Da Bologna alla Siria



La cooperante Erica Beuzer è partita nei giorni scorsi da Bologna per recarsi ad Aleppo, Siria, dove GVC è una delle poche organizzazioni al mondo ad operare.

Gli scontri tra governo e gruppi dell’opposizione stanno rendendo intollerabile la vita della popolazione siriana, creando generazioni di profughi che lasciano il Paese in cerca di un futuro migliore. In città scarseggiano acqua e carburante e tutto il cibo e gli altri beni vengono portati attraverso l’unica strada ancora accessibile. “Le condizioni della città variano di quartiere in quartiere: vie di ristoranti e di bancarelle colme di frutta e verdura si alternano a postazioni militari e strade chiuse da blocchi, lasciando intravedere vie in cui la vita si dirada e che man mano portano alla vicina linea del fronte. La linea elettrica è stata distrutta già molto tempo fa e la città ronza di generatori piccoli e grandi: l’elettricità viene perciò venduta dai privati ad unità di ampère”.

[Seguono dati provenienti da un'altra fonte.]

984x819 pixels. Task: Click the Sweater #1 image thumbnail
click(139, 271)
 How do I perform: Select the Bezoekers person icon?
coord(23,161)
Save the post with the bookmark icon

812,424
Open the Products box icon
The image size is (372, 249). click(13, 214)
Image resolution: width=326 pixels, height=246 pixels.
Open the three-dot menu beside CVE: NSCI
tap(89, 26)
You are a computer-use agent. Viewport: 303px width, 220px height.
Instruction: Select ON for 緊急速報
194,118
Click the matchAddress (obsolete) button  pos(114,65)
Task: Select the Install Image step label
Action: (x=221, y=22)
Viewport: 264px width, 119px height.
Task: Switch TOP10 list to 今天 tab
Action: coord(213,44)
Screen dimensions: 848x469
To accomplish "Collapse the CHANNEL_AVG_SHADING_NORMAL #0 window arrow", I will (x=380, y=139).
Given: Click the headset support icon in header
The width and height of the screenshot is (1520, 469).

L’accesso all’acqua è dominato dalla logica di guerra: i due punti di accesso (la fonte originale dell’acqua, il fiume Fourat, e la stazione di pompaggio principale) sono ora sotto il controllo di due schieramenti fra i diversi in campo. L’apertura o meno perciò dei rubinetti dipende dai giochi della guerra e dalla capacità negoziale di mantenere in funzione la stazione di pompaggio, che viene riparata dai tecnici del governo. I pozzi vengono continuamente trivellati per permettere a governo, ONG, privati e famiglie di fare scorta d’acqua e per la distribuzione alle scuole, agli ospedali, agli sfollati.

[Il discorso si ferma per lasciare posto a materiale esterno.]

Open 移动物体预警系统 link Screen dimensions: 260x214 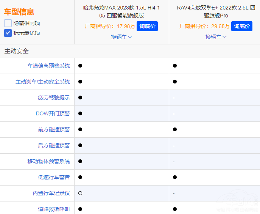[48, 161]
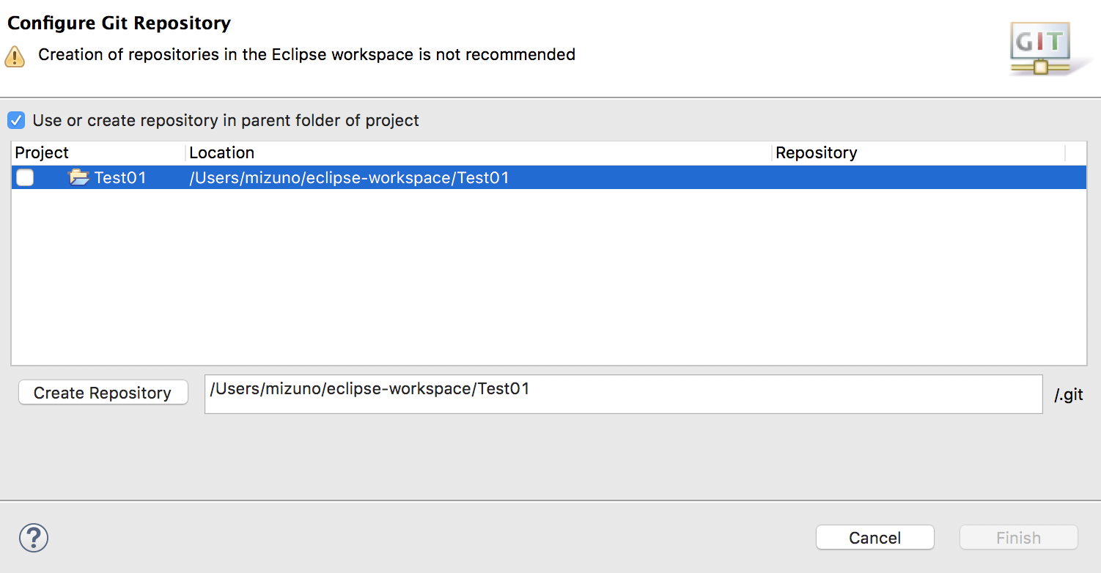The height and width of the screenshot is (573, 1101).
Task: Click the help question mark icon
Action: tap(34, 538)
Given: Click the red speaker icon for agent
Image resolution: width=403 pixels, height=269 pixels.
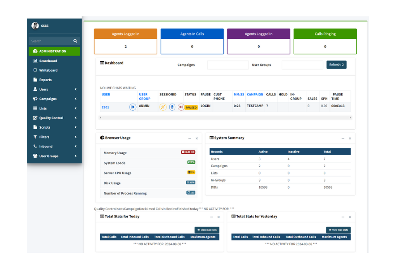Looking at the screenshot, I should click(180, 107).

Secondo il direttore del Water Board, incontrato da Erica: “La vera soluzione è trovare un accordo per un uso neutrale delle risorse dell’acqua e non quale merce di scambio di guerra. Possiamo farlo? Potete farlo? No? Ma anche se ora è impossibile bisogna continuare a fare advocacy perché ciò avvenga.  E nel frattempo possiamo perciò solo trivellare un altro pozzo o purificare dell’altra acqua di fiume, perché altra soluzione non c’è”.

La zona di Hamadanye era in costruzione prima della guerra, avrebbe dovuto costituire una zona di ampia espansione immobiliare: “Decine e decine di palazzine a diversi stadi di costruzione ma non terminate sono state occupate da sfollati di altre aree della città o dell’intero governatorato. Decine di migliaia di persone sono assiepate in questi palazzi, alcuni dei quali hanno il solo scheletro terminato” racconta Erica. “Le condizioni sono terribili, in particolare per quanto riguarda lo smaltimento delle acque e dei rifiuti. Si stanno registrando numerosi casi di leishmaniosi. La popolazione che ha trovato qui rifugio era già quella più povera e vulnerabile. Ad aggravare la situazione, parte dell’area si trova a ridosso della linea di combattimento”.

GVC è una delle 18 Organizzazioni Non Governative al mondo ad essere autorizzata dalla Mezza Luna Rossa ad operare in Siria. Le nostre attività nel Paese si concentrano nella città di Aleppo, che fin all’inizio della crisi è stata la capitale economica della Siria e del governatorato più popoloso. I combattimenti ad Aleppo sono iniziati nel febbraio 2012 ed attualmente la città è divisa in due parti: i quartieri ovest e il centro sono sotto il controllo delle forze governative mentre i gruppi dell’opposizione controllano le aree a est. Secondo le stime delle Nazioni Unite, attualmente vivono ad Aleppo 5.086.996 persone di cui 2.056.080 in condizioni di bisogno di assistenza e 1.340.500 sfollati concentrati soprattutto nella zona ovest della città.